Luca Paolini, chief strategist at Pictet Asset Management, is far less optimistic about economic growth. “Next year, I think the US economy will deteriorate significantly,” he said. “I see a much more recession-like scenario.
“What’s going to be the catalyst? Nobody knows. They never know. Any small thing, at some point, can tip the balance.”
One problem with gauging the economic outlook is that routine data releases contain plenty of conflicting information, too. Readings generally have improved, but only after a run of notable weakness, and employment and wages have held up well for many months.
But other indicators, particularly related to manufacturing, have fallen, and earnings for the S&P 500 companies are forecast to increase just 1.2 per cent this year, according to FactSet, after rising 20.2 per cent last year.
Sharing the pain
Economic sluggishness isn’t confined to the US, either. In its latest forecast, issued last month, the Organisation for Economic Cooperation and Development (OECD) warned that the “global economy has become increasingly fragile and uncertain, with growth slowing and downside risks continuing to mount”.
The International Monetary Fund warned of the mounting global cost of America’s trade dispute with China, and David Malpass, the World Bank president, said his organisation would soon ratchet down its economic forecast for the year.
In its report, the OECD attributed the economic deterioration, which applied to nearly all of 20 countries studied, to “trade tensions and policy uncertainty”. The performance of the US economy and stock market may hinge on whether the trade dispute that Trump is engaged in, especially with China, is resolved sooner rather than later.
The tariffs imposed on imports by the Trump administration raise prices paid by American consumers. A study by two economists, Kirill Borusyak of University College
London and Xavier Jaravel of the London School of Economics, estimated that the tariffs could cost the average American household roughly $460 (Dh1,688) a year, if they remained fully in place for an extended period.

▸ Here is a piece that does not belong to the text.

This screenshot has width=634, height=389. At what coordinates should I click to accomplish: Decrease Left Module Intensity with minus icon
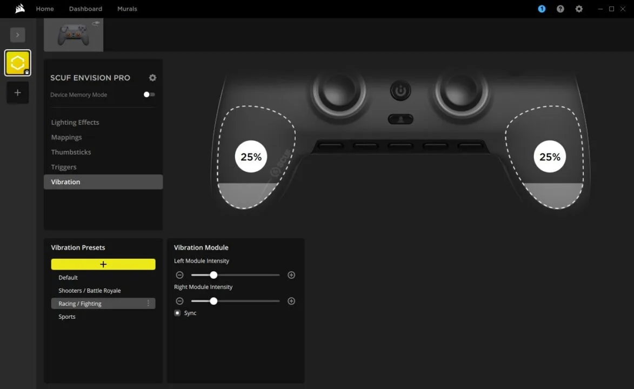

Those are not the only costs. Tariffs and import restrictions imposed in retaliation are causing substantial damage to US exporters, and the uncertainty created by the conflict makes businesses less inclined to invest and expand.
China too
Chinese stocks have been hit far harder lately — the Shanghai Composite Index fell six per cent in the six months through September, while the S&P 500 rose five per cent — although the economic effect of the trade dispute on China may be more muted. Andy Rothman, an investment strategist at Matthews Asia, said that China’s economy has evolved to the point that net trade — the difference between imports and exports — accounts for just one per cent or so of growth. The gap is more than two per cent in the US.
With Chinese consumer income and spending having grown at triple the rates experienced in the US last year, Rothman called China “the world’s best consumer story”.
Paolini said he thought the trade dispute would be settled without much more damage. “I don’t see this escalating in a way that makes it trigger something worse,” he said. But he added, “There are so many flashpoints you can point out” in international relations that “any small spark can trigger something”.
Despite such concerns, some American strategists find foreign stocks a better option, especially for investors worried that the US economy won’t pull out of its stall. They note that foreign stocks tend to be far cheaper and that foreign economies are weaker and so more likely to recover sooner.
Paolini similarly considers this “probably the best time to invest more abroad,” he said. “The US has been leading the cycle, and almost every cycle has a change in leadership.”